***** Material supplied

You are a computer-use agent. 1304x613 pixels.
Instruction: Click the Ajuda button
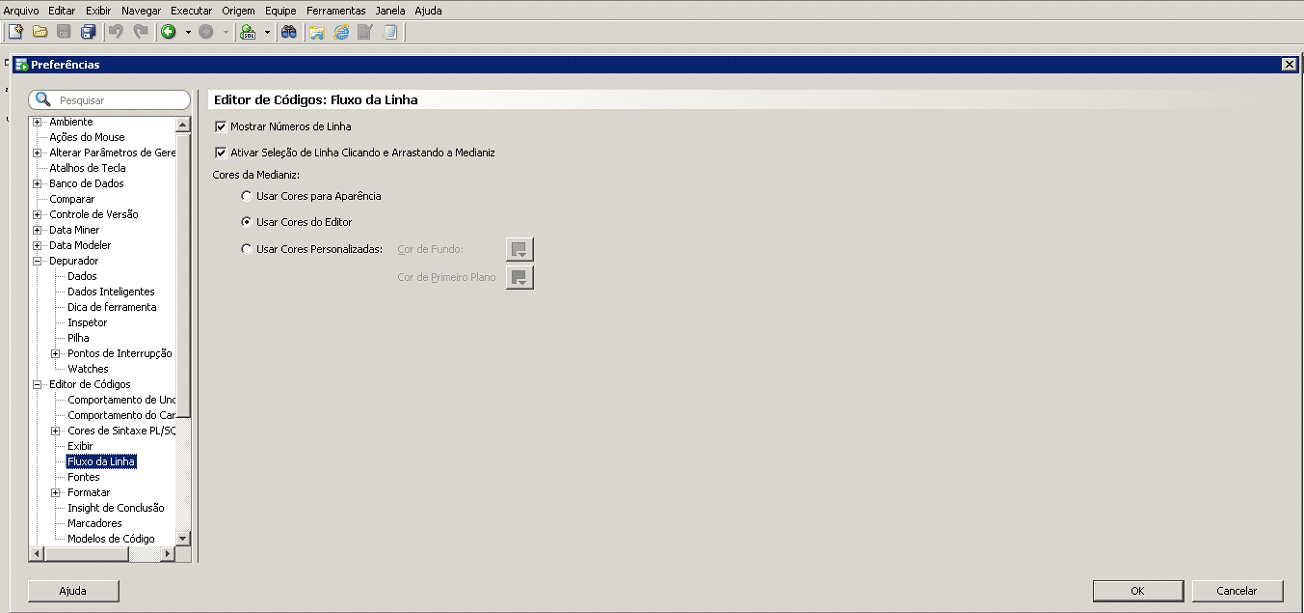pos(73,591)
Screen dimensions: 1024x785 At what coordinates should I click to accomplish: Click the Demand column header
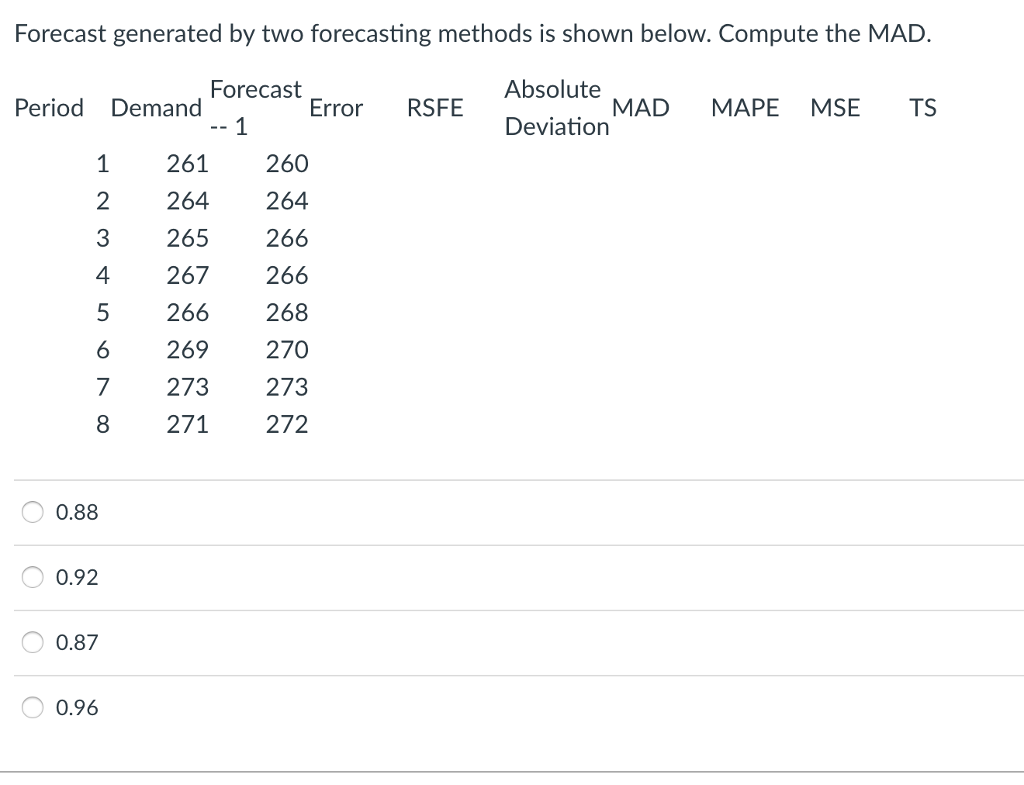pos(156,108)
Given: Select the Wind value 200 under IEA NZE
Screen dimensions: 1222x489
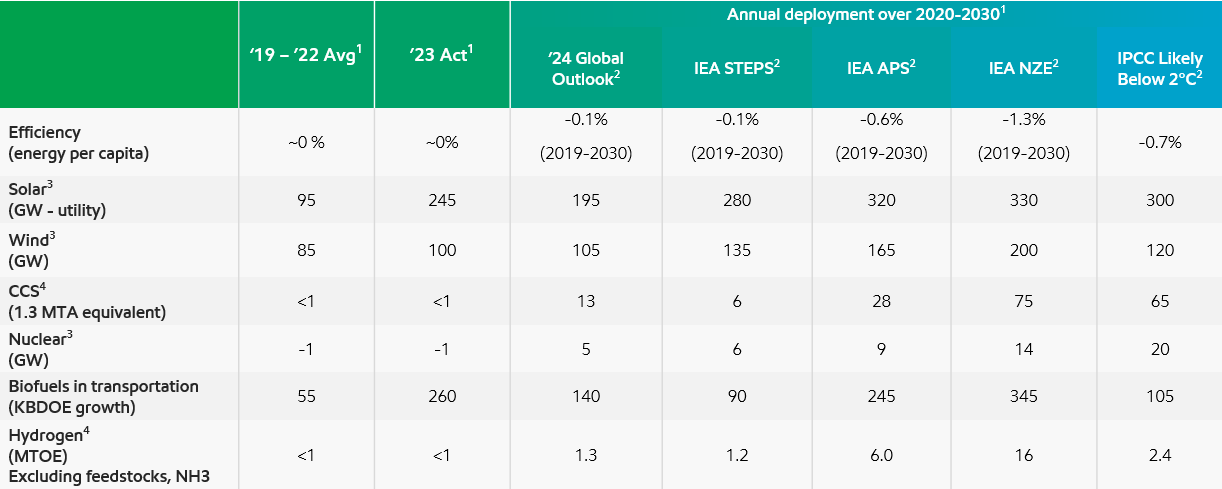Looking at the screenshot, I should [x=1024, y=250].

**********

Work instructions. None of the images should be copied, but every entry must be given again exactly.

Response area.
You are a computer-use agent. 1304x613 pixels.
Instruction: Click the Ajuda button
pos(73,591)
Screen dimensions: 1024x785 At what coordinates should I click to accomplish: Click the Demand column header
pos(156,108)
Given: Select the Wind value 200 under IEA NZE
Screen dimensions: 1222x489
Looking at the screenshot, I should [x=1024, y=250].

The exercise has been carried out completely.